WORK ORDER
Can you write the next part of the guest post below about childhood outings with a father who loved books and trees, starting right after its last sentence?

DOCUMENT SEGMENT
━━━

This is a guest post by Ave Mulhern, NFI's Director of the National Responsible Fatherhood Capacity Building Initiative. She shares her memories of exploring the great outdoors with her dad as a child as part of NFI's campaign to help Dads "Get Out: Hit the Great Outdoors with Your Kids This Summer."
Being in the great outdoors was not a big part of my upbringing. I tend to be more comfortable in the great indoors.
That being said, I do remember some wonderful times being out and about with my father who had a love of books and trees. I am the sixth child of a family of eight. Five boys first, then three girls - I am the first girl. In a way, we were like two separate families. The wild, older boys were all car fanatics and they worked in my fathers business, a service station. When we girls came along, my dad was obviously an older, kinder and gentler version of a father. Dont get me wrong, he was always a bit of a grump and in his later years, he was called (to his face) Grumps. This probably was due to a disappointing life for a bright and scholarly man on his way to becoming an attorney who ended up owning a service station fixing peoples cars. Life happens, but with this latter, gentler, girl family he was able to leave the grease behind, for a bit, and have an attentive audience of three to spend time with and share his love of learning - and we believed he knew just about everything.

━━━

ENTRIES PROVIDED
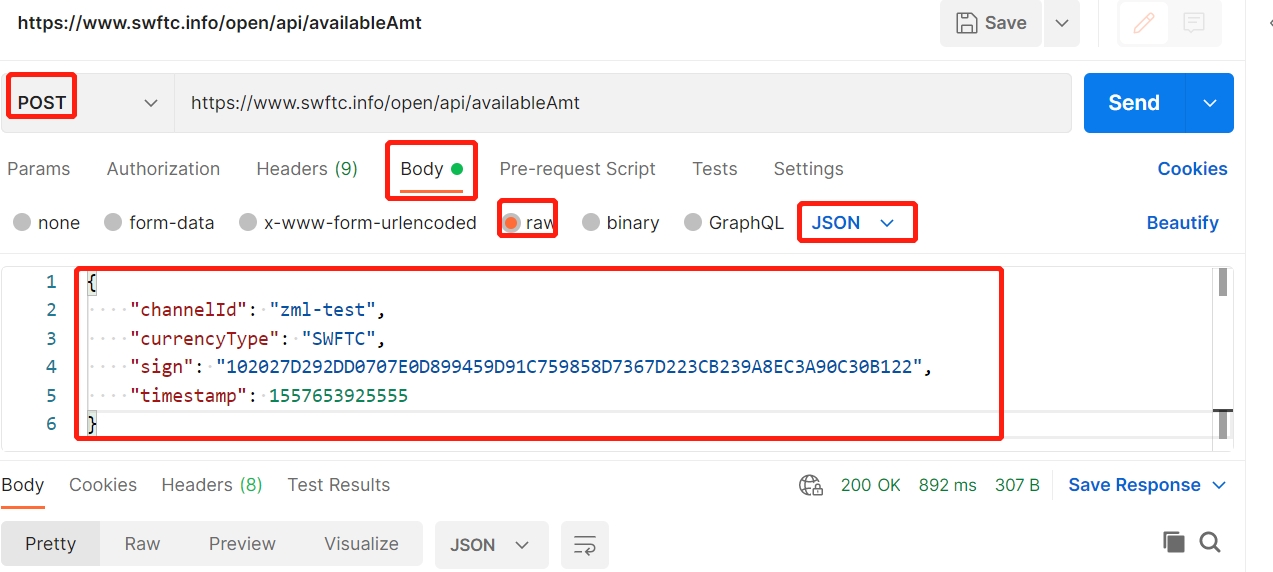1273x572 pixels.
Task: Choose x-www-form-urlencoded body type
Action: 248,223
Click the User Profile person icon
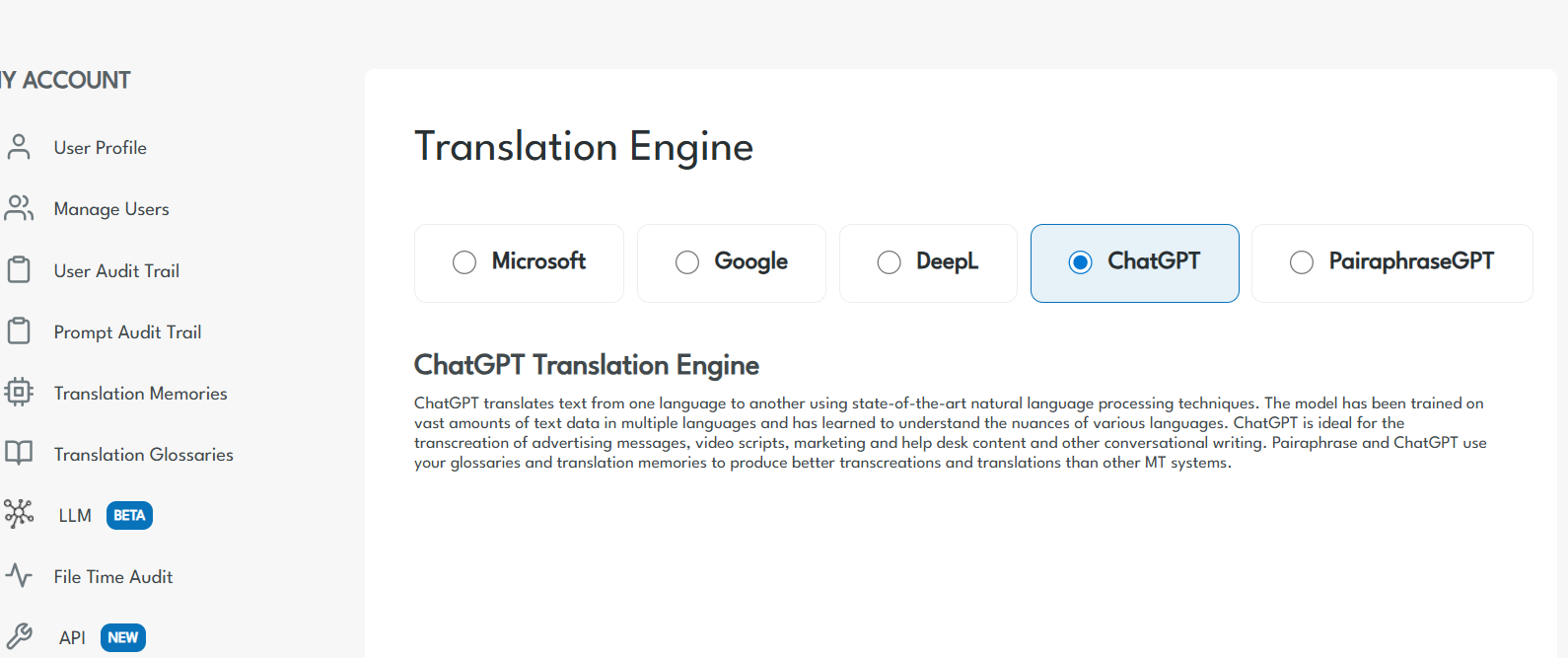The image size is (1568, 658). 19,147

━━━

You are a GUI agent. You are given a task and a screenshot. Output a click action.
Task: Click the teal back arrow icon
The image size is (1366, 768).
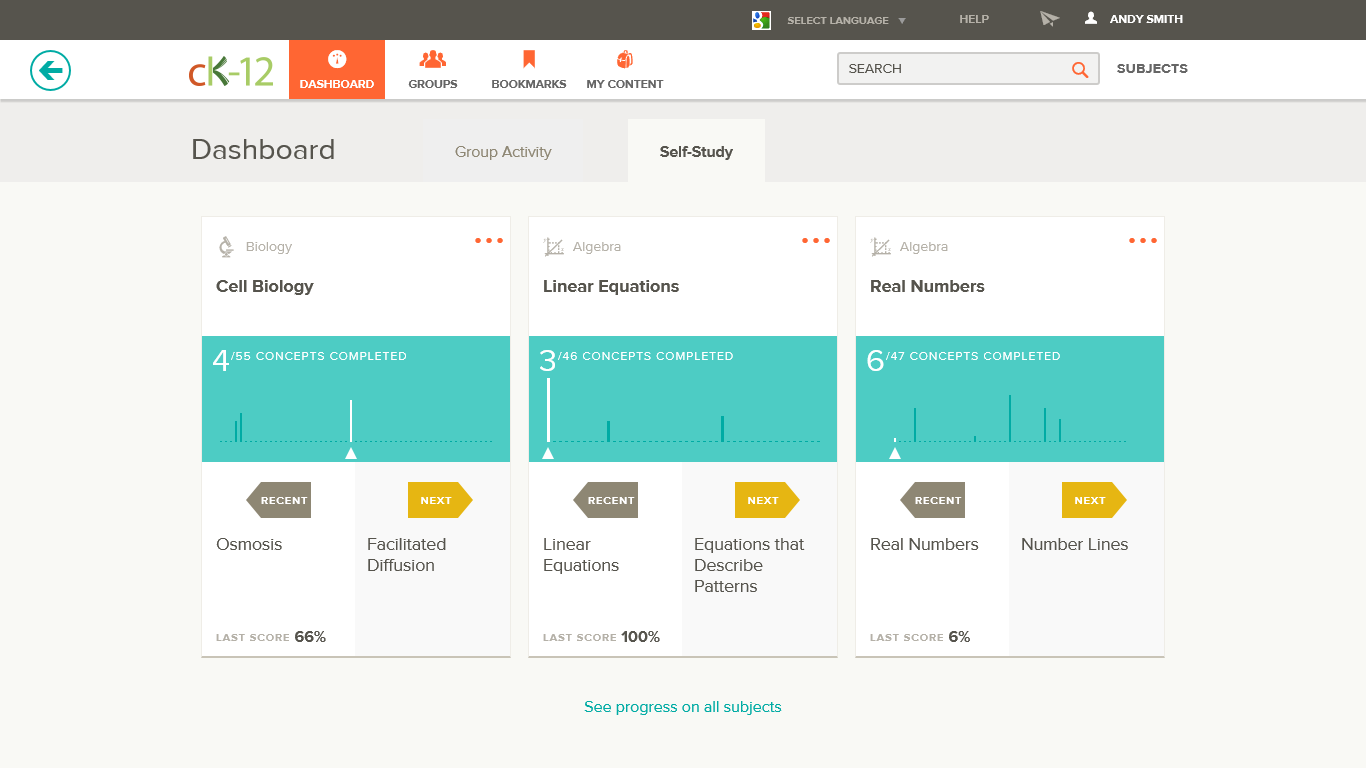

━━━

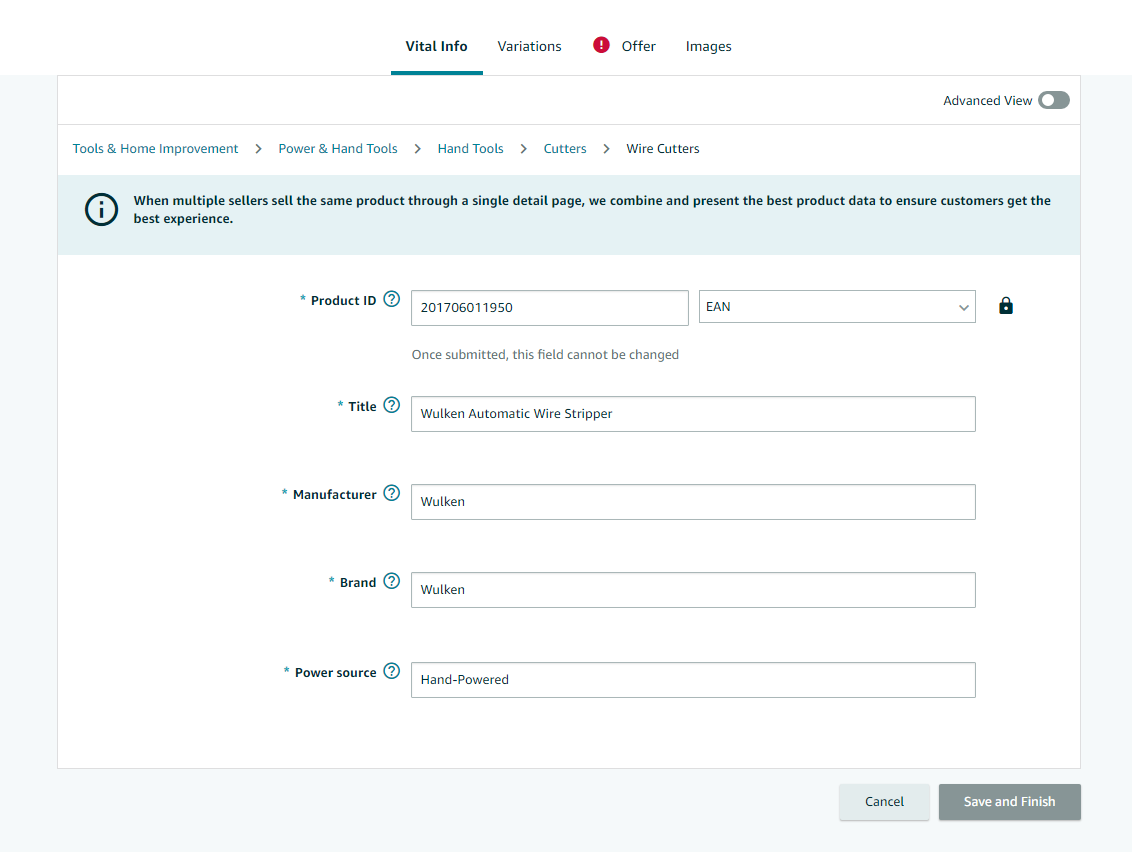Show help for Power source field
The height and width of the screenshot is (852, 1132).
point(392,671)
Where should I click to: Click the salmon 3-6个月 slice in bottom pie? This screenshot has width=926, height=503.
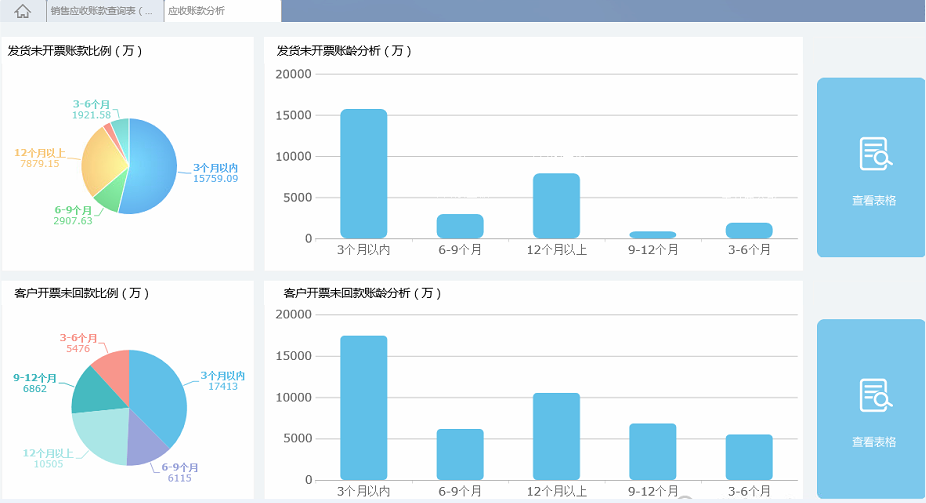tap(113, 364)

━━━

TASK RESULT
My father Cornelius (aka Connie) was an avid reader. I can barely muster up a mental image of him not reading a book. He loved history books, business and real estate books, biographies, and nature books. In the summer, he literally took us to the library every single week and if we didn't bicker in the car, we might get an ice cream at Chernoffs Pharmacy. He took us to quirky old used bookstores and he owned a lot of books. One collection was the little Golden Field Guides - you know, those little pocket sized nature books titled
Birds of North America,
Rocks and Minerals, and
SeaShells of North America? I suppose they have versions for other areas than North America? But the one I remember most is
Trees of North America. I still have it around here somewhere.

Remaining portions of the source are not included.